Shut the hell up. Or else.

Revenue minister Kerry-Lyne Findlay says the CRA is arms-length from government. They do the government’s work, but they do it without interference from government officers.

Except the CRA audits can be launched on the basis of complaints against the non-profits involved.

Who launched a flurry of complaints against the environmental groups? A group called Ethical Oil. Who was a founder of Ethical Oil? Alykhan Velshi, currently an aide to prime minister Stephen Harper.

Gareth Kirby is a journalist who is now a grad student at Royal Roads University in Victoria. He wrote his master’s thesis after interviewing 16 agencies who could potentially come under a CRA audit for “political activity.”

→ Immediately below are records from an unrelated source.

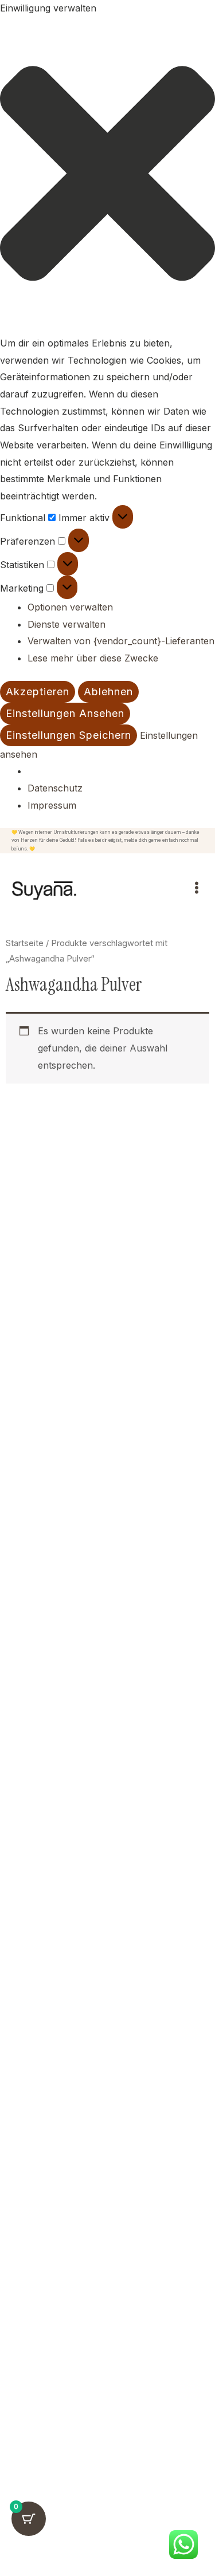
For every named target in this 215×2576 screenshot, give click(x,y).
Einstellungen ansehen (65, 713)
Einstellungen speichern (68, 735)
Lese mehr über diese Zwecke (93, 658)
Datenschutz (55, 788)
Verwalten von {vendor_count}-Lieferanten (121, 641)
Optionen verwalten (70, 607)
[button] (107, 176)
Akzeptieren (37, 692)
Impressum (52, 805)
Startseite (25, 943)
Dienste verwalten (66, 624)
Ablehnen (108, 692)
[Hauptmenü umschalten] (196, 887)
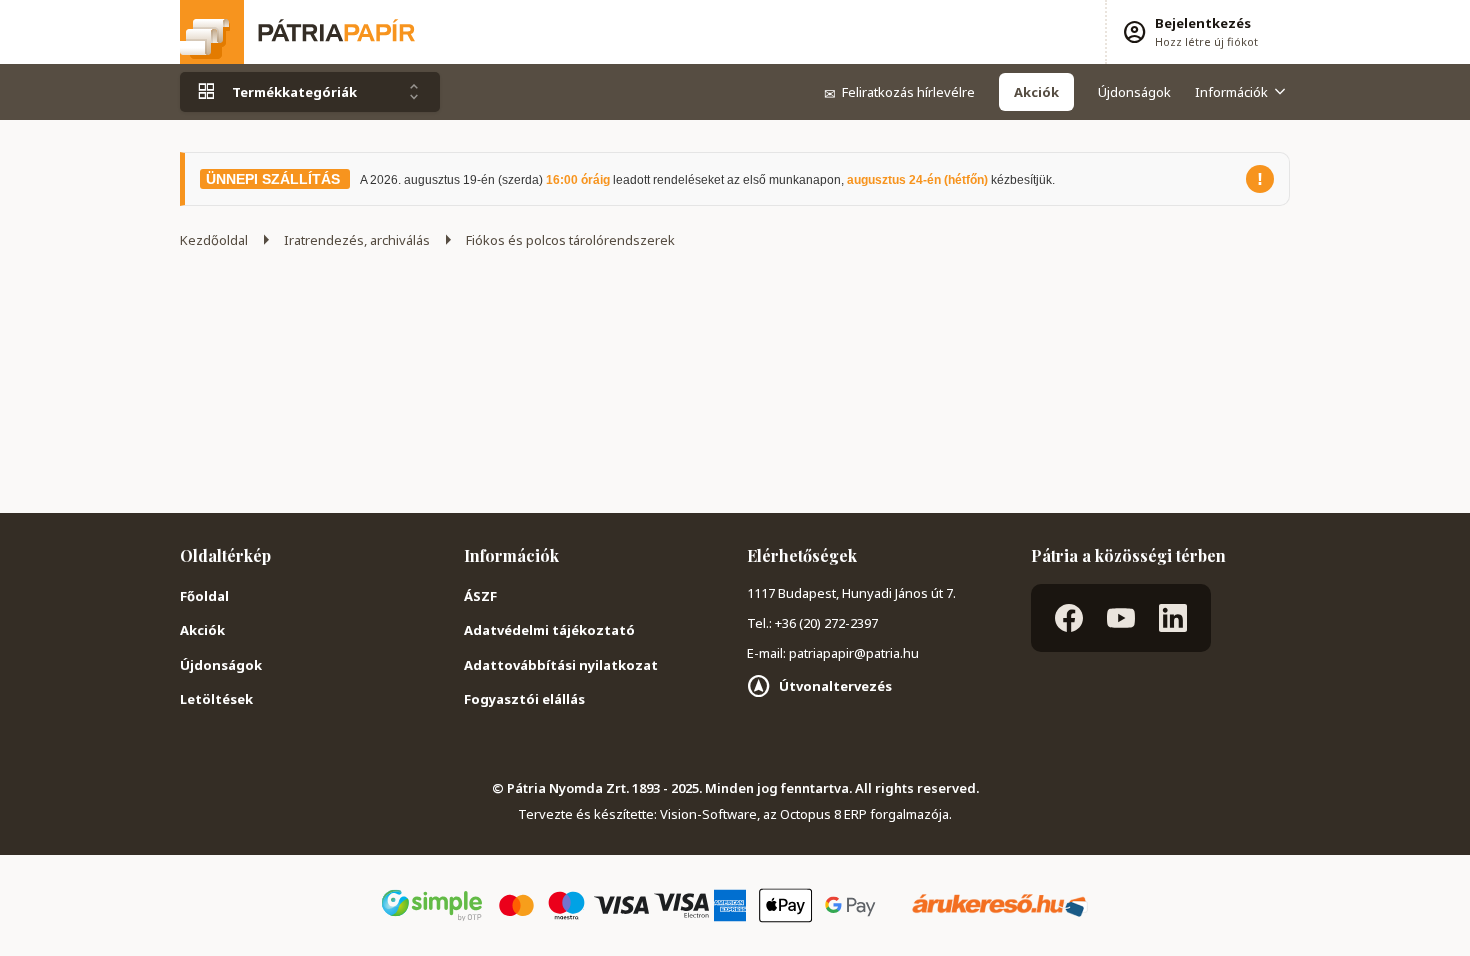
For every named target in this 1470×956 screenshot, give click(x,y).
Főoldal (204, 596)
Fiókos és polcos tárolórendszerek (570, 240)
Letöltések (216, 699)
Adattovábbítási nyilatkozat (561, 665)
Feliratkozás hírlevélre (899, 92)
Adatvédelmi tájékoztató (549, 630)
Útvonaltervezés (835, 686)
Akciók (202, 630)
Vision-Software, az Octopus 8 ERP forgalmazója (804, 814)
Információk (1231, 92)
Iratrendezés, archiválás (357, 240)
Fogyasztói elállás (524, 699)
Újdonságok (1134, 92)
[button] (1189, 32)
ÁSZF (480, 596)
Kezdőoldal (214, 240)
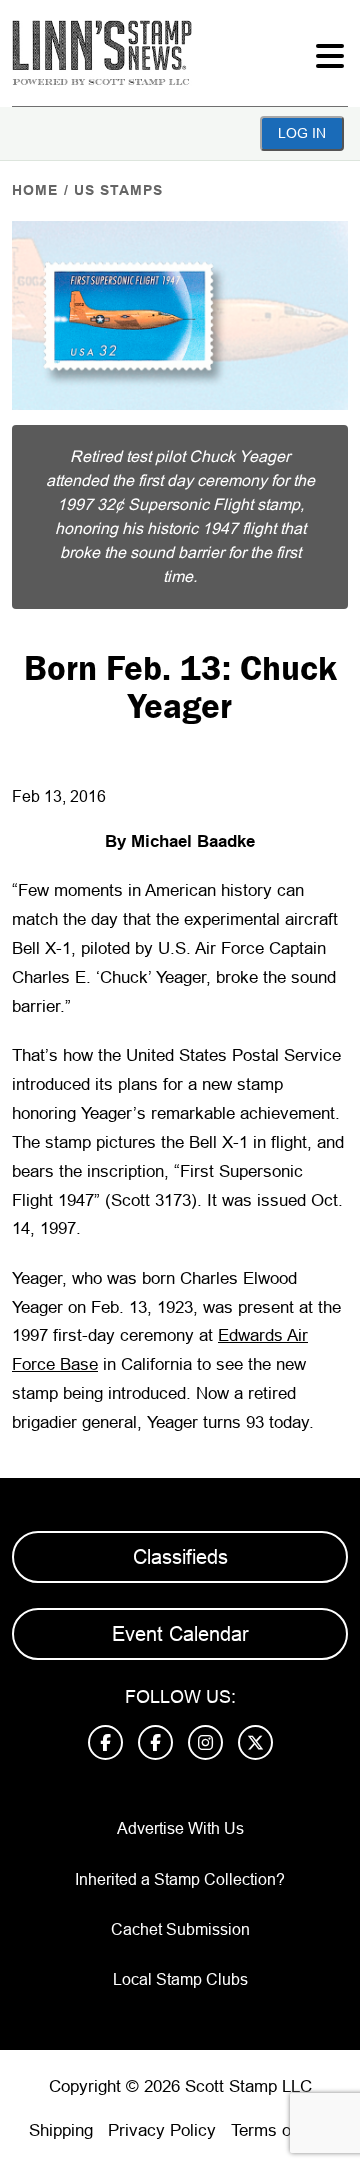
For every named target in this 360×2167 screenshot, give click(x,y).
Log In (302, 133)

They cited a definite chill in their work, not just because the revoking of their charitable licence could shut them down, but because the cost of legitimately surviving the audit is so high, it would consume them.

Whether innocent or guilty, the audit could be ruinous.

In my own small way, I’ve seen how this works.

An audit — or just the threat of one — keeps non-profits honest. But when the audits act like a weapon against agencies the government doesn’t like, they are indeed a weapon.

Arms-length or not, this is the effect. Shut the hell up.